Énergie et Savoir-Faire : Répondre aux défis structurels du Mali
L’un des freins majeurs au développement industriel du Mali reste son déficit énergétique, un défi explicitement soulevé par le ministre malien de l’Énergie lors de la rencontre. C’est ici que l’Algérie, géant continental de l’énergie (via ses mastodontes Sonatrach et Sonelgaz), a une carte maîtresse à jouer. L’exportation d’expertise algérienne en matière de réseaux électriques, d’énergies renouvelables (solaire) et d’hydrocarbures pourrait être le socle d’un partenariat industriel majeur.
L’économie de demain se construit aussi dans les universités. Le ministre de l’Enseignement supérieur a tenu à saluer la coopération historique et fructueuse entre les deux pays, notamment grâce aux bourses d’études accordées par l’Algérie aux étudiants maliens. La volonté affichée d’élargir ce partenariat à la recherche scientifique permettra de former les futurs cadres et ingénieurs qui piloteront les projets conjoints algéro-maliens.
Vers une nouvelle ère de coopération : La méthode Sifi Gherib
Face à ces opportunités concrètes, Alger ne compte pas en rester au stade des déclarations d’intention. Le Premier ministre Sifi Gherib, tout en se félicitant de la qualité des échanges, a conclu la séance en proposant la création immédiate de groupes de travail spécialisés.
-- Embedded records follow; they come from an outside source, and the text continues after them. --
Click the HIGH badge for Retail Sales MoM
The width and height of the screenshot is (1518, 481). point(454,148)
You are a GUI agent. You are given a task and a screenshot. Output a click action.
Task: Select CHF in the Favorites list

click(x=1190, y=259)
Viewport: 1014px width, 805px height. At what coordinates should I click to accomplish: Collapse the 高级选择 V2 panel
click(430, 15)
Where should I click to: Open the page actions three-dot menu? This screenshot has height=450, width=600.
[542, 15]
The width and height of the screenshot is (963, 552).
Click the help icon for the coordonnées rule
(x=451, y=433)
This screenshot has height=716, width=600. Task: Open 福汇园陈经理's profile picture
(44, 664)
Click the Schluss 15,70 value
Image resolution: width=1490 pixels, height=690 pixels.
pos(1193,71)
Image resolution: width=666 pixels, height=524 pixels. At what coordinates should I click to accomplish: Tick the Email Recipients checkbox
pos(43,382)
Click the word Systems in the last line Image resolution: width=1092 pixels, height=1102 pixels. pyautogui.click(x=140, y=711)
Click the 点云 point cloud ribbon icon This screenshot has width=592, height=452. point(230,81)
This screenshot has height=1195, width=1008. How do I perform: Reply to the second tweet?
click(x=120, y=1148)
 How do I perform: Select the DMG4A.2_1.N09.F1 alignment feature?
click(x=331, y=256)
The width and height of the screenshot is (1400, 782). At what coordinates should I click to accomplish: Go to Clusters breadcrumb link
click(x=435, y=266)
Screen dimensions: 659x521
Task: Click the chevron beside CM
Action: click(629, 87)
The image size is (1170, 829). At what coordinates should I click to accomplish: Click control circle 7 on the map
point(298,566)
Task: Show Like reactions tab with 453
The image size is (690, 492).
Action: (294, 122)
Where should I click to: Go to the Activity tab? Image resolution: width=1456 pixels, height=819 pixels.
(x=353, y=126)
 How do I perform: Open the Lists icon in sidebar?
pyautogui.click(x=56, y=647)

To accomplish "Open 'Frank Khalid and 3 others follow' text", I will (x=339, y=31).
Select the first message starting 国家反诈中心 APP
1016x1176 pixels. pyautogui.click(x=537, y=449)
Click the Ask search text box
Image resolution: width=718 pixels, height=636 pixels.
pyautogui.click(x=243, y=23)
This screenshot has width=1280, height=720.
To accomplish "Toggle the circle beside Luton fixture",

Ces comités d’experts sectoriels auront pour mission de traduire les orientations de Bamako en projets « bancables » et en accords commerciaux concrets. Pour le secteur privé comme pour les entreprises publiques algériennes, le message est clair : le Mali est aujourd’hui une destination prioritaire pour l’expansion économique de l’Algérie en Afrique.